Every line from the start of the records below to the line containing "Click the last" should be retyped exactly, that line included, and no others.
*** STORED DATA ***
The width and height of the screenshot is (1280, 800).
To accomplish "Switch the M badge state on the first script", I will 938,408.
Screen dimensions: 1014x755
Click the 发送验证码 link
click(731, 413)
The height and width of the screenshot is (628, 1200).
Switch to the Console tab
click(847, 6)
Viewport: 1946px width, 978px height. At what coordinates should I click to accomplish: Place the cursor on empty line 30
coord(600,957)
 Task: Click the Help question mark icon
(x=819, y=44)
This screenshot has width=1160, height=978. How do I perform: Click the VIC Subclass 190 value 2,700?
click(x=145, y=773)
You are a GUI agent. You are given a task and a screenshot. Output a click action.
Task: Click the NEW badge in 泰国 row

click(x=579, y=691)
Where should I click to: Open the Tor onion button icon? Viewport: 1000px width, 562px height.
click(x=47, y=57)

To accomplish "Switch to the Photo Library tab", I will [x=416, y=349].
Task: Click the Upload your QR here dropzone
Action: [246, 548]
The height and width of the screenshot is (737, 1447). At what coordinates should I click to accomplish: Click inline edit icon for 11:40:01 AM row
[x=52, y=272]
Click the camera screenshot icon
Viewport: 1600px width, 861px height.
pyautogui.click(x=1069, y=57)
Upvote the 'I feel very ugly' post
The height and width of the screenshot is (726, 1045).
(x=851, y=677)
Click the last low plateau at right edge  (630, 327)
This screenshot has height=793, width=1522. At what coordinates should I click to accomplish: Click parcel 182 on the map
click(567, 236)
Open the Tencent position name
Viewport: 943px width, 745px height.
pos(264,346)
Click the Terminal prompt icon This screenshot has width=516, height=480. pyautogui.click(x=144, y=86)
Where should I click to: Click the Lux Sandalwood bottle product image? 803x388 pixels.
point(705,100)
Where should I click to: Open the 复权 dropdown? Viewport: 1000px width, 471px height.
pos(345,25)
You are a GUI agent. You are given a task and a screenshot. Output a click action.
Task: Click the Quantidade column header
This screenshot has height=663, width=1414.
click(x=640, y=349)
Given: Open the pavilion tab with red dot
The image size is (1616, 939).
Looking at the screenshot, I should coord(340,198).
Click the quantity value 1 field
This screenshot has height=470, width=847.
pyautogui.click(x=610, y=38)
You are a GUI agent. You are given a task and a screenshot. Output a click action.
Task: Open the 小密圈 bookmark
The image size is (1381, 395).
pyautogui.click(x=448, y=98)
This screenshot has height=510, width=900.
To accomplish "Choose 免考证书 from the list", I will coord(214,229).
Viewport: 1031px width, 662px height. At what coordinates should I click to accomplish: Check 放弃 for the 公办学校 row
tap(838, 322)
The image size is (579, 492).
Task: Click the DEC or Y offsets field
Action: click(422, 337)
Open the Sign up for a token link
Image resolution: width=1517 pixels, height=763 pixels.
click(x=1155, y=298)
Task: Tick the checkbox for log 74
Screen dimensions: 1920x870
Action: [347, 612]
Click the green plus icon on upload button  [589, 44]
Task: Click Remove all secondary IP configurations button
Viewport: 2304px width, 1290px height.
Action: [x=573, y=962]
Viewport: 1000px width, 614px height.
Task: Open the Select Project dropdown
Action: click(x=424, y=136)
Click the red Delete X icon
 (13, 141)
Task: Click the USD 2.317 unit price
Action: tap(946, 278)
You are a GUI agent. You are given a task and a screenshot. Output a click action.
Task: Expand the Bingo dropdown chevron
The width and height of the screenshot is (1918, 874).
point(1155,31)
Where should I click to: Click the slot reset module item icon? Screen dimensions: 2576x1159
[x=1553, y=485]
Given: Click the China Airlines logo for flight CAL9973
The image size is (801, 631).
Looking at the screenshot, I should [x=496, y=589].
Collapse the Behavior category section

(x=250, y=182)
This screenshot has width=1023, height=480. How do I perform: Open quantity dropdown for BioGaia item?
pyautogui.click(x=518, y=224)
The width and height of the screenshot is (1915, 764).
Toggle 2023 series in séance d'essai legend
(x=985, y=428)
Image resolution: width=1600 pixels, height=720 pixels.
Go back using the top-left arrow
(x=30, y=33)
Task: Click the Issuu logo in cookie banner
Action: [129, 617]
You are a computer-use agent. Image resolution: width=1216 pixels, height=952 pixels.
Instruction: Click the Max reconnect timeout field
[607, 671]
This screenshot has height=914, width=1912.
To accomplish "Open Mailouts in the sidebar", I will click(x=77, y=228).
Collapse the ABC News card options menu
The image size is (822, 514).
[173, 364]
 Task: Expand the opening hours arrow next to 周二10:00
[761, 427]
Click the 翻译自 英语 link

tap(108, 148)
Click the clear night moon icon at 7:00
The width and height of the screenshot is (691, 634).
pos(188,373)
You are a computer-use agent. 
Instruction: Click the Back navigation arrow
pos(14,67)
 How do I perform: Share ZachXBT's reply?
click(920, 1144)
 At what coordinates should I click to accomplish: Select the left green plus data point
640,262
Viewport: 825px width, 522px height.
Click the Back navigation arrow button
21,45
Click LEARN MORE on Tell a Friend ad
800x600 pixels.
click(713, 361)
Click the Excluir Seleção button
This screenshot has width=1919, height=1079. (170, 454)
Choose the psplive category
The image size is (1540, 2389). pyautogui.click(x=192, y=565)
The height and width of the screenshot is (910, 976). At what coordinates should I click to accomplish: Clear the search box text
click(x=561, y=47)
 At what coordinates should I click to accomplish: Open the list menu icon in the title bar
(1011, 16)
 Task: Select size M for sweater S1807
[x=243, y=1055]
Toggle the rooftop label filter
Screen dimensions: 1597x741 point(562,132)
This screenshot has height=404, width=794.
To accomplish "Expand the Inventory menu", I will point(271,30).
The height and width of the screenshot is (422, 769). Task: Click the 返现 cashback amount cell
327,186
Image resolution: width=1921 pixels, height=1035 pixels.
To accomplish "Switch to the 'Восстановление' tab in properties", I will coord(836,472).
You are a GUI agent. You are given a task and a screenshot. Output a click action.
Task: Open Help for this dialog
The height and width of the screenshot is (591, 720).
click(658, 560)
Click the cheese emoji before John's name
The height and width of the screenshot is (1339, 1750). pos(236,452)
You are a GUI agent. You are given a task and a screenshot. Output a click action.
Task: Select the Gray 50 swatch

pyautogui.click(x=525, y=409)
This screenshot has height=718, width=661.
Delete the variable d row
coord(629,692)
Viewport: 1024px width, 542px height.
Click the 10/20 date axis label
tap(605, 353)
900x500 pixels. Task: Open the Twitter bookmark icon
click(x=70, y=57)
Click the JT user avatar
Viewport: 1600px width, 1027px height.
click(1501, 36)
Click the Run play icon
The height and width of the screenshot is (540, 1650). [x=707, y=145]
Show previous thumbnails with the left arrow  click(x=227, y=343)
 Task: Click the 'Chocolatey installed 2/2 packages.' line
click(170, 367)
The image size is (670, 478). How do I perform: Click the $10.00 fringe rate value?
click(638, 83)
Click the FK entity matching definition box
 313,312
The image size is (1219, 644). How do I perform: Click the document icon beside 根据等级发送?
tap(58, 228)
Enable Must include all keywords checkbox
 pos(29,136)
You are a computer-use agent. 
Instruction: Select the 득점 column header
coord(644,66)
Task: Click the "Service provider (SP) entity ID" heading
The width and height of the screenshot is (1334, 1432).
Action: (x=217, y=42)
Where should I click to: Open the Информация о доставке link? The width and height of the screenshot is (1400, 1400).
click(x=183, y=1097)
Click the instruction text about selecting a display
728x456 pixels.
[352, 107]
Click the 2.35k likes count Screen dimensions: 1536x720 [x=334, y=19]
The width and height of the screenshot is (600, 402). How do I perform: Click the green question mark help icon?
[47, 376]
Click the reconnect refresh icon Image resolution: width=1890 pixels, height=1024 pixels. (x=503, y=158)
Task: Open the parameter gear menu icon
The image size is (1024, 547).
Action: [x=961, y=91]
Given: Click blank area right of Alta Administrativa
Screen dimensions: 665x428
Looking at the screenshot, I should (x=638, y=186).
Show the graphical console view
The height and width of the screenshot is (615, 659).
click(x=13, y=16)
*** End of STORED DATA ***
THE COMPLETED TASK —
The width and height of the screenshot is (1280, 800).
To accomplish "Switch the M badge state on the first script", I will 938,408.
Screen dimensions: 1014x755
Click the 发送验证码 link
click(731, 413)
The height and width of the screenshot is (628, 1200).
Switch to the Console tab
click(847, 6)
Viewport: 1946px width, 978px height. At what coordinates should I click to accomplish: Place the cursor on empty line 30
coord(600,957)
 Task: Click the Help question mark icon
(x=819, y=44)
This screenshot has width=1160, height=978. How do I perform: Click the VIC Subclass 190 value 2,700?
click(x=145, y=773)
You are a GUI agent. You are given a task and a screenshot. Output a click action.
Task: Click the NEW badge in 泰国 row

click(x=579, y=691)
Where should I click to: Open the Tor onion button icon? Viewport: 1000px width, 562px height.
click(x=47, y=57)

To accomplish "Switch to the Photo Library tab", I will [x=416, y=349].
Task: Click the Upload your QR here dropzone
Action: [246, 548]
The height and width of the screenshot is (737, 1447). At what coordinates should I click to accomplish: Click inline edit icon for 11:40:01 AM row
[x=52, y=272]
Click the camera screenshot icon
Viewport: 1600px width, 861px height.
pyautogui.click(x=1069, y=57)
Upvote the 'I feel very ugly' post
The height and width of the screenshot is (726, 1045).
(x=851, y=677)
Click the last low plateau at right edge  (630, 327)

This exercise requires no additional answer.